- Born: December 29, 1969 (age 55)
- Occupation(s): Journalist, author

= Scott Patterson (author) =

American business journalist (born 1969)

Scott Patterson (born December 29, 1969) is an American financial journalist and bestselling author. He is a staff reporter at The Wall Street Journal and author of Dark Pools: High-Speed Traders, A.I. Bandits, and the Threat to the Global Financial System and The New York Times bestselling book The Quants.

==Journalism==
Patterson has as Master of Arts and English degree from James Madison University. Patterson is a staff reporter at The Wall Street Journal covering government regulation of the financial industry. His coverage has included high-profile interviews with Mark Cuban, Warren Buffett, Edward Thorp and others.

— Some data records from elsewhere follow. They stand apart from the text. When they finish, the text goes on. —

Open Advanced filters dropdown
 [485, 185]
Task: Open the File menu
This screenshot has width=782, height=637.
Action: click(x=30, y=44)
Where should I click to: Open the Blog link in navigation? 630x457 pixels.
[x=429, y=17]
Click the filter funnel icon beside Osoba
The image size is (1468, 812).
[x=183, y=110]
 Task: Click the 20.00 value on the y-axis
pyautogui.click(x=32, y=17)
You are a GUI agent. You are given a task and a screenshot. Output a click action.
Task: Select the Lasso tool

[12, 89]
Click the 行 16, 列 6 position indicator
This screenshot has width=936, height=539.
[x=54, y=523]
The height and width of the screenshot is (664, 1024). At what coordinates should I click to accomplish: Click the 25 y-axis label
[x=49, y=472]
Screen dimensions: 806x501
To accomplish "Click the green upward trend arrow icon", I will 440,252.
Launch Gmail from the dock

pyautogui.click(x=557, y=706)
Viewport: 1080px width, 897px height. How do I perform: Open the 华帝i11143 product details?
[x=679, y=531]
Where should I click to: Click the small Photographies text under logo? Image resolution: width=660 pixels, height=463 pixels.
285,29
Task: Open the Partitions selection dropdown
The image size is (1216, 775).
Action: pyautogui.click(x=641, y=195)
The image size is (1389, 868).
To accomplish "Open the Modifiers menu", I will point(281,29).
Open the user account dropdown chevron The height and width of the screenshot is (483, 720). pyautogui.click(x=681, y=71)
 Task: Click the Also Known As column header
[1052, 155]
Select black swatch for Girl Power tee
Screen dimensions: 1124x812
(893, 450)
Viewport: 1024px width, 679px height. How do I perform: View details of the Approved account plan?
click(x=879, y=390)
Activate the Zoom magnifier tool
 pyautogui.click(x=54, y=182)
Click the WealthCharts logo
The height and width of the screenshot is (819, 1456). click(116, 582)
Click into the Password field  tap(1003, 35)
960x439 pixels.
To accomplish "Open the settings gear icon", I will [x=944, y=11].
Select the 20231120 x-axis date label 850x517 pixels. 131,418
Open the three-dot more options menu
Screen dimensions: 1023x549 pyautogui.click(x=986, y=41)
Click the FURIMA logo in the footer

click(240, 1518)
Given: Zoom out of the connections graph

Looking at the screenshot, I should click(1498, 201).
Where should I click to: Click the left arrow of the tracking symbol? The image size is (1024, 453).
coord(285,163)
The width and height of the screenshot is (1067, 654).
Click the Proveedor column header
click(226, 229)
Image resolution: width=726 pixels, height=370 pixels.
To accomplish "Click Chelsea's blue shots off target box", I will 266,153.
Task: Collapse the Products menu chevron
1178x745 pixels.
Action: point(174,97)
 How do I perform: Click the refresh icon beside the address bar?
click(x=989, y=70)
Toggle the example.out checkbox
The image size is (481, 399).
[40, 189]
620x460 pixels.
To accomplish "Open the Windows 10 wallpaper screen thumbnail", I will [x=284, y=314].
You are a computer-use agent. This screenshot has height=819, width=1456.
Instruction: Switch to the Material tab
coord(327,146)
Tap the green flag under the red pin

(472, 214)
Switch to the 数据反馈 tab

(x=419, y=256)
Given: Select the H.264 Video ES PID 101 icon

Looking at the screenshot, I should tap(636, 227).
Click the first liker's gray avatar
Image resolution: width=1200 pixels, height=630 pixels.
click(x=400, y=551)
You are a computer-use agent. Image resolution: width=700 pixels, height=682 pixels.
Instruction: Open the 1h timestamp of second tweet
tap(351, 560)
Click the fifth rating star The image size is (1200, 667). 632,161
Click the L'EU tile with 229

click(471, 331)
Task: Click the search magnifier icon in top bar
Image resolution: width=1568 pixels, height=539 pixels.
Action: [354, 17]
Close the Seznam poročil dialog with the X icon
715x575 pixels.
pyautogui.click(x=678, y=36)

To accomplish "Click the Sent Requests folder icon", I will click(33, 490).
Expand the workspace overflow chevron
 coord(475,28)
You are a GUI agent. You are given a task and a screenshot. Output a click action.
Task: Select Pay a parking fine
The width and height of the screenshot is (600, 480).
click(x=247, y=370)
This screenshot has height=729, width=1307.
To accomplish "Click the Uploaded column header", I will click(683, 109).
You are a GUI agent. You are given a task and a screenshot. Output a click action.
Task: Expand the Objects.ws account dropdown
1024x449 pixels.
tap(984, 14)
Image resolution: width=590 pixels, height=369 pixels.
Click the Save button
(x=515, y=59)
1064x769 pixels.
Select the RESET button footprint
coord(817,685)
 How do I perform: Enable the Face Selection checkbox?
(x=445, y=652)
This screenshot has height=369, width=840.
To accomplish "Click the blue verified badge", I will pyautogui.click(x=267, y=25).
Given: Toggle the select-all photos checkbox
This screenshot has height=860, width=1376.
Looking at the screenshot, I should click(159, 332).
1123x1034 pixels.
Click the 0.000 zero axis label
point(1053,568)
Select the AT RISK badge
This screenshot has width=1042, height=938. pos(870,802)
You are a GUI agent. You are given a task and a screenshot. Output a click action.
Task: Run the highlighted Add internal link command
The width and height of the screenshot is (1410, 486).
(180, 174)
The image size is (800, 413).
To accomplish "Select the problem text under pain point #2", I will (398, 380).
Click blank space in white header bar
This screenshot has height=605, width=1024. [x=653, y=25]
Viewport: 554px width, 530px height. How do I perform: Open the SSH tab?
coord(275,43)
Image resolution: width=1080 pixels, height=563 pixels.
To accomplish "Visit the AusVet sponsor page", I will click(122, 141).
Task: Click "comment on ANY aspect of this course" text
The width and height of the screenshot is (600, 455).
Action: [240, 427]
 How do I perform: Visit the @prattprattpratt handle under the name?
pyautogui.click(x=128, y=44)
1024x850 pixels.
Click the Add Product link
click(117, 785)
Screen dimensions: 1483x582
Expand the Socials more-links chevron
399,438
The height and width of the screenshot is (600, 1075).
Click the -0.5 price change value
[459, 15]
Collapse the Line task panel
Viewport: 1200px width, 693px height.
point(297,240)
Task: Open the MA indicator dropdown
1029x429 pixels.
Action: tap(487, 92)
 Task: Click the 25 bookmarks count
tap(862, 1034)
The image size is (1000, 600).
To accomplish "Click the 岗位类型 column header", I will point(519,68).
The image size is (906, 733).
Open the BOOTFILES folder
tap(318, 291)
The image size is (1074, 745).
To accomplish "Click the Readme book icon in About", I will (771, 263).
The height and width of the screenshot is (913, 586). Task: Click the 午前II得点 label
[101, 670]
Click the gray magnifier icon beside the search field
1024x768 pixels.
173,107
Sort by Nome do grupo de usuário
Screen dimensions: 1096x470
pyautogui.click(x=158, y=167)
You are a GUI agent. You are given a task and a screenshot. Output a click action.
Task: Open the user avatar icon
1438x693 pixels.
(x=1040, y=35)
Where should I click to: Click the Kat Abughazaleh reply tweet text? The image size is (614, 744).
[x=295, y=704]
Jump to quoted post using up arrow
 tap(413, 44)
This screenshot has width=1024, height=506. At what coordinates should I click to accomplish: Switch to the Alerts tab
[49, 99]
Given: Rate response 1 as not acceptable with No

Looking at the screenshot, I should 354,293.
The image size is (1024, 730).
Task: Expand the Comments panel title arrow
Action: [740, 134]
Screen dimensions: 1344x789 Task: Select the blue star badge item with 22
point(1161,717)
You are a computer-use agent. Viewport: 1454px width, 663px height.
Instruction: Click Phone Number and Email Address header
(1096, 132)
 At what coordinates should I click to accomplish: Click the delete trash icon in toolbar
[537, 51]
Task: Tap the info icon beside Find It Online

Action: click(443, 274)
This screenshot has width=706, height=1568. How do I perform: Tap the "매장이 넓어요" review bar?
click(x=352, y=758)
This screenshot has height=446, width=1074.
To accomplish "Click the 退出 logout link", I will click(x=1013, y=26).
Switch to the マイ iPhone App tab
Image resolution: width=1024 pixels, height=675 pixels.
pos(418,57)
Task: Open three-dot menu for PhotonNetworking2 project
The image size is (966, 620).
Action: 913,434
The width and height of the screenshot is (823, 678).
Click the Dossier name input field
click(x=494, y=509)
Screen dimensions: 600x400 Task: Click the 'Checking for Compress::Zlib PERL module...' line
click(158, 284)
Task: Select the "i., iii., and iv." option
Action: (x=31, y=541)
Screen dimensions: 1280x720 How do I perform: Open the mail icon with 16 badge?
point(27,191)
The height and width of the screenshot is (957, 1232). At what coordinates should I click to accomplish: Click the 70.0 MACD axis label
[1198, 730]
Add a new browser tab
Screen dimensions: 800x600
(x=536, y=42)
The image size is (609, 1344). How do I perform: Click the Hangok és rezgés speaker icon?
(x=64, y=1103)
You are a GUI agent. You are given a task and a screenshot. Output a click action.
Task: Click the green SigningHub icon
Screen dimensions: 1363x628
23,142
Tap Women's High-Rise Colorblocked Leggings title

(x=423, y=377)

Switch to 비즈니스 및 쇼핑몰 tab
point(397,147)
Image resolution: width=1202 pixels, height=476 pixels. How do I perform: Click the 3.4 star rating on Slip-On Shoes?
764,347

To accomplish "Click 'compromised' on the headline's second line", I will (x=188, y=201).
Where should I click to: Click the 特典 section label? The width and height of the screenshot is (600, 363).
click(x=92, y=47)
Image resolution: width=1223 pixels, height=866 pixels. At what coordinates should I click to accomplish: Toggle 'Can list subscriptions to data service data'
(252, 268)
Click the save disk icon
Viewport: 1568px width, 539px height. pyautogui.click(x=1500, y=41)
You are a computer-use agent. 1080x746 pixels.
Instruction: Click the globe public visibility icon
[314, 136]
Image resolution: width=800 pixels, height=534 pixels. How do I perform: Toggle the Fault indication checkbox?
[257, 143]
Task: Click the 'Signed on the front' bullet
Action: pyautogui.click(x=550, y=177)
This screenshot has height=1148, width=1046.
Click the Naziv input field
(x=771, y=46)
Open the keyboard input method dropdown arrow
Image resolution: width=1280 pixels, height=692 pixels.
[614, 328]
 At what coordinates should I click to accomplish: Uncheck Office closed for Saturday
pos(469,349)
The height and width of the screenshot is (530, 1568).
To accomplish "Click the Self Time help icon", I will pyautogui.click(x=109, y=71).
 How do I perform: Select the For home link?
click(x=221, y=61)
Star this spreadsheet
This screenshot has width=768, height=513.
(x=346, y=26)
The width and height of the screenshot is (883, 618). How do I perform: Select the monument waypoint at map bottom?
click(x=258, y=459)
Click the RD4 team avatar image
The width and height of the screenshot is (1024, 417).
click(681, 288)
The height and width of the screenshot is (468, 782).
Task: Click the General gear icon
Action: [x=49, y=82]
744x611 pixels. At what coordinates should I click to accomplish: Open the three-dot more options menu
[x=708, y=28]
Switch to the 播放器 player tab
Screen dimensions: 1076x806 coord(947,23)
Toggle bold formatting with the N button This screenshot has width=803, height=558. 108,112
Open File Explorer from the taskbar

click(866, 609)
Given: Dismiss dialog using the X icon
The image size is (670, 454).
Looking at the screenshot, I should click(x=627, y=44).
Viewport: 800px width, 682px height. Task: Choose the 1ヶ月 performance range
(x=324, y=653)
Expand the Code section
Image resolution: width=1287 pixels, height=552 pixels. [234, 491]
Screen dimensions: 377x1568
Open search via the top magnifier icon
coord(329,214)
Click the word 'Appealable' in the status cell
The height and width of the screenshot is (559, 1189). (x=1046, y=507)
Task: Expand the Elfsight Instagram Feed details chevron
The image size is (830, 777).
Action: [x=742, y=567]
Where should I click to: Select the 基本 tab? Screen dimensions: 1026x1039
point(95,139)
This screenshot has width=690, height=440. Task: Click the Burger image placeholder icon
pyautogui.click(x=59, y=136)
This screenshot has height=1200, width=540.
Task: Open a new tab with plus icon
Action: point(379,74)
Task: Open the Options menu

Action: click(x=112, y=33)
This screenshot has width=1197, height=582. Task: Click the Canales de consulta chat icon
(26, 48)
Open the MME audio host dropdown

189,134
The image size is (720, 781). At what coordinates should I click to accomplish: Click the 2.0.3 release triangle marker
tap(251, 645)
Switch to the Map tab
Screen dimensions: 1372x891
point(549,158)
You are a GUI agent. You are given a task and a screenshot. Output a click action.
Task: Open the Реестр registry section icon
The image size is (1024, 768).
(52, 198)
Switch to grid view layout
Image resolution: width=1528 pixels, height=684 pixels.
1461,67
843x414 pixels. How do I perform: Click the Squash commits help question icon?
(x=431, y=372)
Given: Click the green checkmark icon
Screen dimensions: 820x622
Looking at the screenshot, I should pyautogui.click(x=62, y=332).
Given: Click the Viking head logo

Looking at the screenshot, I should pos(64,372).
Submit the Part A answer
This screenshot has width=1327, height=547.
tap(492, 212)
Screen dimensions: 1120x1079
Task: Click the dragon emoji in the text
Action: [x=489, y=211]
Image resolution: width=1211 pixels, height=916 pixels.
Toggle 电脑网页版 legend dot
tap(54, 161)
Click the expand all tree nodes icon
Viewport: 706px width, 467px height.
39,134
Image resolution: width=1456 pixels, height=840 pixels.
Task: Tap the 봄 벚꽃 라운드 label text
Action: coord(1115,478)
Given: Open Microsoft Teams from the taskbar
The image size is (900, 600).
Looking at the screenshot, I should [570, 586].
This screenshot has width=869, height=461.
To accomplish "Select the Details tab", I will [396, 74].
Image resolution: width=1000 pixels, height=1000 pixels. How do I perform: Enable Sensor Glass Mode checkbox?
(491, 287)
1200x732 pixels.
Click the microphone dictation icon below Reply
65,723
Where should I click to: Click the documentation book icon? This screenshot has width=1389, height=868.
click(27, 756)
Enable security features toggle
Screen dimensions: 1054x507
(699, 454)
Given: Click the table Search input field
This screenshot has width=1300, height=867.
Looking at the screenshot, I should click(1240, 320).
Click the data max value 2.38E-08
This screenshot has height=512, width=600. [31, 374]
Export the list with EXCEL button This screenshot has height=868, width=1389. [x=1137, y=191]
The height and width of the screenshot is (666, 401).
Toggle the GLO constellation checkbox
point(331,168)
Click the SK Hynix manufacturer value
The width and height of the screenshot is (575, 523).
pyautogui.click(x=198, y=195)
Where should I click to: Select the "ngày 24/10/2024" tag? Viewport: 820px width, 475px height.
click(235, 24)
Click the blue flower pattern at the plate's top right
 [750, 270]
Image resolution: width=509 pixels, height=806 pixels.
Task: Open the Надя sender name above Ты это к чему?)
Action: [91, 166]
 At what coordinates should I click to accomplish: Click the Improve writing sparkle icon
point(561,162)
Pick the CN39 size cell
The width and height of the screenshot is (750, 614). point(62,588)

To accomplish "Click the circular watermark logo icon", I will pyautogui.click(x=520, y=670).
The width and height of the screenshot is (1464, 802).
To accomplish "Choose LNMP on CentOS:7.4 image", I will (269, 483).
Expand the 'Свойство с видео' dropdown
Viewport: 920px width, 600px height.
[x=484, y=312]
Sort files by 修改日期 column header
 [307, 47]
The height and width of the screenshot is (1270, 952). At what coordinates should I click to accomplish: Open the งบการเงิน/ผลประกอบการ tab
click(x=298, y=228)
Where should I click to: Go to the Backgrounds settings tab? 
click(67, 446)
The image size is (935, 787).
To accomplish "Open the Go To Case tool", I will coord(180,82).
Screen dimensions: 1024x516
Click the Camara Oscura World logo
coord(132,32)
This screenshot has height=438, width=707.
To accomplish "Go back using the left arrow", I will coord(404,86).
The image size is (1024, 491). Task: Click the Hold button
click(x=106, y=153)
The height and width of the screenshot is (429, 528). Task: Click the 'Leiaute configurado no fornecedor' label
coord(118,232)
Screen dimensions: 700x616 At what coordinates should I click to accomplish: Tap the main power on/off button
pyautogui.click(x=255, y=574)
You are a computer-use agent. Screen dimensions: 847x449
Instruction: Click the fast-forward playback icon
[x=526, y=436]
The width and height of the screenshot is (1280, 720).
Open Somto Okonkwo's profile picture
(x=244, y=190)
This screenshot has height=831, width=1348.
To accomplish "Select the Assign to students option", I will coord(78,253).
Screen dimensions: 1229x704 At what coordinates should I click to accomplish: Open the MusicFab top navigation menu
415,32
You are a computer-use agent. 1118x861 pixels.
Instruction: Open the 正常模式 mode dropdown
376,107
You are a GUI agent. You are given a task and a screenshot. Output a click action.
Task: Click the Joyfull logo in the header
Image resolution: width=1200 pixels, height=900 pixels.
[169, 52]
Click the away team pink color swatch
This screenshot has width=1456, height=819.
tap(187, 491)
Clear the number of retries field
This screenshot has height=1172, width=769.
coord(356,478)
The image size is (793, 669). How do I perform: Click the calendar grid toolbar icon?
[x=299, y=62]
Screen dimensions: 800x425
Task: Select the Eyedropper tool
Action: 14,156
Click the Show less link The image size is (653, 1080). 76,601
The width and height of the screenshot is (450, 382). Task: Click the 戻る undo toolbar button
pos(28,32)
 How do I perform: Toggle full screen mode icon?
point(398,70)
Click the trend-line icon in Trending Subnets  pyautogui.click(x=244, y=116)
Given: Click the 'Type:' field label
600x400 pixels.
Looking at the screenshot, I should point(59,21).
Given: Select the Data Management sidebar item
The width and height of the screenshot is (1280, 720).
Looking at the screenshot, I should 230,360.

He has been described as the "go-to guy" for high-tech journalism, covering topics such as dark pools, flash crashes, algorithmic trading and high-frequency trading (HFT).

Patterson is an active critic of high-frequency trading, citing HFT as a major cause of market volatility and preferential treatment of select firms, yet acknowledging HFT role as market makers. He advocates for greater government oversight of the markets, arguing that regulatory systems have not kept pace with Wall Street innovation. He cites this gap as a key factor in the decline of public confidence in the markets. Patterson attributes the Flash Crash to a combination of all these issues.

==Books==

===The Quants===
In 2010, Patterson wrote The Quants: How a New Breed of Math Whizzes Conquered Wall Street and Nearly Destroyed It, a bestseller that was published by Crown Publishing. The book outlines computer-driven quantitative trading by following the lives of four "quants." These quants are highly educated whiz kids that created complex mathematical algorithms to exploit market inefficiencies.

Ultimately, the reliance on computer-driven trading was attributed to meltdowns such as Black Monday, the collapse of Long-Term Capital Management, and Great Credit Crackup. The history of quantitative trading is covered, including early quants such as Edward Thorp and how much of the early knowledge was applied from lessons learned at blackjack tables. The book also highlights interactions with people against quantitative trading including Nassim Nicholas Taleb, author of Black Swan.

===Dark Pools===
On June 12, 2012, Patterson released Dark Pools: High-Speed Traders, A.I. Bandits, and the Threat to the Global Financial System. The book expands on The Quants to show how the rise of algorithmic trading, artificial intelligence bots, and high-frequency trading have rigged the current stock market. Patterson also discusses how governmental agencies, like the SEC, cannot keep up with the rapid evolution of technology.

These new innovations show no sign of slowing, and Patterson describes AI Bots, Dark Pools, and HFT as the future of trading.

The Globe and Mail described Dark Pools as "the best book going on the issue."

==Reception==
Patterson's debut book The Quants went on to become a New York Times Bestseller. Due to the success of the first book, Patterson began working on Dark Pools to expand on the issues covered in The Quants.

Patterson's style of writing has been compared to author Michael Lewis, due to his ability to relay complex financial topics in a way suitable for mass appeal. His journalism has been praised for its depth, particularly in cataloging the roots of current market technologies. Patterson's work has been featured in The Wall Street Journal, New York Times, CNBC, Forbes, CNN, Fortune magazine, Rolling Stone, Scientific American, and the Financial Times, among others.